#### Tarefas do exercício:
**1.** Copie do texto apresentado o trecho que começa em "Na verdade, esses" e termina em "do mercado consumidor.".
**2.** Traduza para o inglês esta frase do texto apresentado: “A Farmbox, por sua vez, se define como uma caixa de soluções para fazenda.”

#### Texto apresentado:
┌────────

Na verdade, esses agricultores faziam bem o trabalho do lado de dentro da porteira, na lavoura, mas tinham dificuldades na comercialização. Ordonhes criou a Nutrir para unir as pontas. “Hoje temos 450 produtores cadastrados na plataforma e os conectamos aos atacadistas, que atendem as redes de varejo e as indústrias do mercado nacional e internacional.” Hoje, a agrotech atua em 11 Estados e comercializa por mês entre 150 mil e 170 mil itens. Além disso, a Nutrir ajuda o agricultor a planejar a safra, de acordo com os dados do mercado consumidor.
Múltiplas soluções tecnológicas
As soluções escolhidas pelo Desafio Covid-19 contemplam várias necessidades do agricultor. A MyFarm, por exemplo, tem um software de gestão agrícola que permite ao produtor acompanhar os estoques da fazenda e cumprir obrigações legais, como o controle de notas fiscais. A Sensix é especializada no monitoramento de plantações com o uso de satélites e drones, que dão informações sobre o desenvolvimento da lavoura, consentindo a comparação entre safras, o que auxilia o agricultor na tomada de decisão. Há ainda soluções para quem cria animais. A Smart Granja e a JetBov possuem softwares de gestão zootécnica para otimizar os resultados dos lotes e aumentar a renda dos produtores. A diferença é que a primeira é focada em aves e a segunda, em pecuária.
E os serviços não param por aí. A Bart Digital oferece soluções online para o barter, operação financeira muito comum na agricultura que consiste em pagar insumos das lavouras com a entrega do produto (soja, milho, café) no pós-colheita. A Farmbox, por sua vez, se define como uma caixa de soluções para fazenda. Ela oferece ferramentas da semeadura à colheita, ajudando o produtor a escolher o momento certo (janela ideal) do plantio e a monitorar as possíveis ameaças à lavoura (pragas, doenças, ervas daninhas, clima), bem como os estoques de produtos e a colheita.
“Os recursos tecnológicos para apoiar os agricultores são um dos caminhos que encontramos para manter a cadeia agrícola ativa e, futuramente, serão uma saída extremamente estratégica para o setor”, diz Junior, diretor do Centro de Expertise em Agricultura Tropical da Bayer Brasil.

└────────

#### Material de origem:
┌────────

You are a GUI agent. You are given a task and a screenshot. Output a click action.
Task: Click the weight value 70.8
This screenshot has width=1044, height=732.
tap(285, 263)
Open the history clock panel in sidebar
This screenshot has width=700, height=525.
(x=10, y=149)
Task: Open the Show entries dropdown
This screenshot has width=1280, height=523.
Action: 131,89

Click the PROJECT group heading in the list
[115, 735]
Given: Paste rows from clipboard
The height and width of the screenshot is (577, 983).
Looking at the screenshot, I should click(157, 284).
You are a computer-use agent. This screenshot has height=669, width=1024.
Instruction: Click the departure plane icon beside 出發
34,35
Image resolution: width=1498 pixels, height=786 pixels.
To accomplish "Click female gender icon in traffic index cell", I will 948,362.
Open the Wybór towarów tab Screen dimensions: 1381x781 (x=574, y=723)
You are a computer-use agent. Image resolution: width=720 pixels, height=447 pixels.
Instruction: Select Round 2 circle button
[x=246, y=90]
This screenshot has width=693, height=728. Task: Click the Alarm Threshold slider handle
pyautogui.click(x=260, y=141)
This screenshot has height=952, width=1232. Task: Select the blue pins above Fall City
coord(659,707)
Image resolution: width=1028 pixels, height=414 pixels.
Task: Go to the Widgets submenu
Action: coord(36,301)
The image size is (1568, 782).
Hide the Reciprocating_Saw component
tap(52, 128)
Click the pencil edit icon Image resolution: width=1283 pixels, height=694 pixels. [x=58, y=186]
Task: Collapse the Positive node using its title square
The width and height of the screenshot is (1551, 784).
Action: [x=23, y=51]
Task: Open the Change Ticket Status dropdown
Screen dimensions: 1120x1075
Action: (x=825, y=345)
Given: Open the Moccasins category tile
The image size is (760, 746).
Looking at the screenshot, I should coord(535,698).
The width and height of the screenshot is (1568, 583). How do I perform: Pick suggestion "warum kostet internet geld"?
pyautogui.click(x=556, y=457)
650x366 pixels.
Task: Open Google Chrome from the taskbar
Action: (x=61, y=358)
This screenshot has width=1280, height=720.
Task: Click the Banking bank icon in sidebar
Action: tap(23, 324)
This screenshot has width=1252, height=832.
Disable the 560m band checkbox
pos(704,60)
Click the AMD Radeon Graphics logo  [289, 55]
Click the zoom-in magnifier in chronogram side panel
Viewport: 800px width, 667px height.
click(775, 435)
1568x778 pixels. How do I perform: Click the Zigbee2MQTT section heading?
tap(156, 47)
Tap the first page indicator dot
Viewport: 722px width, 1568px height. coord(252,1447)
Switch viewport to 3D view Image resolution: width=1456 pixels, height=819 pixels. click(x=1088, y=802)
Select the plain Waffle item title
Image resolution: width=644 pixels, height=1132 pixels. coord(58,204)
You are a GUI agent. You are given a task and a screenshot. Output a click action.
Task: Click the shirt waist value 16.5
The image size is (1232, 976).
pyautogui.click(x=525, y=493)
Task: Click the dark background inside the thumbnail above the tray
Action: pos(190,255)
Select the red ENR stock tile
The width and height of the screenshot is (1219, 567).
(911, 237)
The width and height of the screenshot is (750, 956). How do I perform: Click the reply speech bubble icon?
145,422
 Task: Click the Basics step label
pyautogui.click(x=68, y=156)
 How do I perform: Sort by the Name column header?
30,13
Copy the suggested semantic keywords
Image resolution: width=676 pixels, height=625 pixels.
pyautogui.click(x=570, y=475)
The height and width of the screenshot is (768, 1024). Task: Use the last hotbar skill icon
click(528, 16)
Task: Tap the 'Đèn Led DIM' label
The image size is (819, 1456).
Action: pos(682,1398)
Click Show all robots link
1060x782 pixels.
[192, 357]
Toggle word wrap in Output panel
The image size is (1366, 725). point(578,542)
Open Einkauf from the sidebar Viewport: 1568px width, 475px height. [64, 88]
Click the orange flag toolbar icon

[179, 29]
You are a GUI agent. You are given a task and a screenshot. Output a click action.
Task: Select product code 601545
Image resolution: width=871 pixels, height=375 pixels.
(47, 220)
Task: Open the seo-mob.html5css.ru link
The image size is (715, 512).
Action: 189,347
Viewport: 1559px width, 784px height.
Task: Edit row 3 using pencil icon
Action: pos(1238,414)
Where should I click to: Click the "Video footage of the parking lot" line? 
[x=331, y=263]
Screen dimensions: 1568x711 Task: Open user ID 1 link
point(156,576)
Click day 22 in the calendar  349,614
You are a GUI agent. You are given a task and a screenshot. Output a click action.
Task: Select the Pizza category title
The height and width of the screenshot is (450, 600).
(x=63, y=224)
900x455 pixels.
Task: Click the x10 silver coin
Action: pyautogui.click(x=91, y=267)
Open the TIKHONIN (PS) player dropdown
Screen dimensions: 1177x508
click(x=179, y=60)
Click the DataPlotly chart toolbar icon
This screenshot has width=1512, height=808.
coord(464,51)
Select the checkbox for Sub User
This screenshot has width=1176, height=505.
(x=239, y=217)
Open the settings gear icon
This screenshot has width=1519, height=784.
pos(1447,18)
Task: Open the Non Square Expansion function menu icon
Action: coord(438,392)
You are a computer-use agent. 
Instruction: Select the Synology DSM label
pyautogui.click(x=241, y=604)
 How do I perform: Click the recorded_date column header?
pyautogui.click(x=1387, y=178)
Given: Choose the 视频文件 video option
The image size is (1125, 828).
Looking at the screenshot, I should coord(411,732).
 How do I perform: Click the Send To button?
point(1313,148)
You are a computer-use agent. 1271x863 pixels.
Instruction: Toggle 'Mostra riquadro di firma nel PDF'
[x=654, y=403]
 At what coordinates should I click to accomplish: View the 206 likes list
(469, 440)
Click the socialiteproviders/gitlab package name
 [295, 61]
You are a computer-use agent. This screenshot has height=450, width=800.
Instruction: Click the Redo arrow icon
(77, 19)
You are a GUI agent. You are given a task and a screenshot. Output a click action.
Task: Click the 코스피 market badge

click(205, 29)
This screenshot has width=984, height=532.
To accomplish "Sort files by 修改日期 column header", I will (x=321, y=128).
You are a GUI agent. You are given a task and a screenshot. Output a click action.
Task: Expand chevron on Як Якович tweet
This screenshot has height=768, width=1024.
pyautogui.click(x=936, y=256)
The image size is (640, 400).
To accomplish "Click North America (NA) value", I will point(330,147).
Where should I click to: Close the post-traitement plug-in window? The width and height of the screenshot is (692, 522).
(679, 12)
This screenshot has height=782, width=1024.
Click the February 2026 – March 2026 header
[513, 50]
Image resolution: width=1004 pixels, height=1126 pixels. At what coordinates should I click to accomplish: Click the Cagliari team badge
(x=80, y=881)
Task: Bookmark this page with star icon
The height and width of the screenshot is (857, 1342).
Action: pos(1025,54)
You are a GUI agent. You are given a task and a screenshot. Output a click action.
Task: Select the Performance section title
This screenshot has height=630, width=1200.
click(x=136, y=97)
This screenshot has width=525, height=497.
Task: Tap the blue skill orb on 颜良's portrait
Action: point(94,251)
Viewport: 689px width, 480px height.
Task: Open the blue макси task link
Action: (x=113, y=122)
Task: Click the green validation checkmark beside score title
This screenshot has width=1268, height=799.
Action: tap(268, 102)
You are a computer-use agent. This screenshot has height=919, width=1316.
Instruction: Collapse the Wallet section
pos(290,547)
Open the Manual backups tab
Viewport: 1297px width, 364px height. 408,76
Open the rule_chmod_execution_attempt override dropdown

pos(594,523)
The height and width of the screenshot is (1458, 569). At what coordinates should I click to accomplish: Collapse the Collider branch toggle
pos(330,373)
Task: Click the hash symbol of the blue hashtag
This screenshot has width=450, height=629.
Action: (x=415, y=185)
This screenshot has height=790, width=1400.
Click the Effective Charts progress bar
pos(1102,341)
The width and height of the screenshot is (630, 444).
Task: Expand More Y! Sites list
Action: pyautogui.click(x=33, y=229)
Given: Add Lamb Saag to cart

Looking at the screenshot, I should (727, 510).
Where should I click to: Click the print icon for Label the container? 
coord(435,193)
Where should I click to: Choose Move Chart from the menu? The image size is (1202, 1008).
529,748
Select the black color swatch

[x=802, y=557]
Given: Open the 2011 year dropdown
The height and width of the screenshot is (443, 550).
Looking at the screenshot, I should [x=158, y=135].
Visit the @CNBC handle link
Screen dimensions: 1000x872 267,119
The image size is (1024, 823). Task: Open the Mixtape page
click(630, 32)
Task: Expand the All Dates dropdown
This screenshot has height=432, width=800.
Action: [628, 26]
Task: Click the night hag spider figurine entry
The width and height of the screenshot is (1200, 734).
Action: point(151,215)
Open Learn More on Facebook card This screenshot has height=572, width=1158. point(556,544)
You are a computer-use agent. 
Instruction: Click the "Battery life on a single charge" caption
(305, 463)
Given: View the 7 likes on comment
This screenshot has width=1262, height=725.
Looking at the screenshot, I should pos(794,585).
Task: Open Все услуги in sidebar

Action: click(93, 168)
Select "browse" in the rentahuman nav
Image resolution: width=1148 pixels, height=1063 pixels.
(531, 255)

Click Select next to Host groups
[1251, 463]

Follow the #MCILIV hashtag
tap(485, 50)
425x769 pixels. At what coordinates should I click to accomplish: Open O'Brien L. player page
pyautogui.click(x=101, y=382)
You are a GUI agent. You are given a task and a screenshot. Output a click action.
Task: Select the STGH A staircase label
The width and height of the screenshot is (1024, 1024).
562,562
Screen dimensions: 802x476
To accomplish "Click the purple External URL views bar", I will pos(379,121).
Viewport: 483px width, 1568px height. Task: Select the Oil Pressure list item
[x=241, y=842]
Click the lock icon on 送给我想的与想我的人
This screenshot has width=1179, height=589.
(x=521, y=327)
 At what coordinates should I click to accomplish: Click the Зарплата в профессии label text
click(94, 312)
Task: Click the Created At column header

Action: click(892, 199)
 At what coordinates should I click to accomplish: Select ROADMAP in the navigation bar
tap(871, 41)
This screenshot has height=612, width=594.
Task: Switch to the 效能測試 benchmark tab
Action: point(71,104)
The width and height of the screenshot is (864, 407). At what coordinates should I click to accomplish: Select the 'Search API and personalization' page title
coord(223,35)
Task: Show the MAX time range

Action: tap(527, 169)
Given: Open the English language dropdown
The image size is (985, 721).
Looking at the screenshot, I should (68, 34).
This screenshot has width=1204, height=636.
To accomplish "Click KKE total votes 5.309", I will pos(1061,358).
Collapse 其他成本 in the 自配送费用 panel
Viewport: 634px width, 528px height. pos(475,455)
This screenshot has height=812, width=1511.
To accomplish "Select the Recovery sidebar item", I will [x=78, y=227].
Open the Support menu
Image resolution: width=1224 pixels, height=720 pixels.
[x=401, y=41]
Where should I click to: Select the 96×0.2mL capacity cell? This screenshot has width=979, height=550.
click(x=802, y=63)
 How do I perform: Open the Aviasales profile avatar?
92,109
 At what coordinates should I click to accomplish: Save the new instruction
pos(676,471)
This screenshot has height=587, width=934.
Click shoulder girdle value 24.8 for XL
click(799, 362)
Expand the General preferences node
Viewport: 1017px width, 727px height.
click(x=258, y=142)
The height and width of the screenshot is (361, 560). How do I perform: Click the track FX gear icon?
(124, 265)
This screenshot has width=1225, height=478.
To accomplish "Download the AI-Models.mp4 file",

└────────

#### Resultados por tarefa:
**1.**
Na verdade, esses agricultores faziam bem o trabalho do lado de dentro da porteira, na lavoura, mas tinham dificuldades na comercialização. Ordonhes criou a Nutrir para unir as pontas. “Hoje temos 450 produtores cadastrados na plataforma e os conectamos aos atacadistas, que atendem as redes de varejo e as indústrias do mercado nacional e internacional.” Hoje, a agrotech atua em 11 Estados e comercializa por mês entre 150 mil e 170 mil itens. Além disso, a Nutrir ajuda o agricultor a planejar a safra, de acordo com os dados do mercado consumidor.

**2.** Farmbox, for its part, defines itself as a box of solutions for the farm.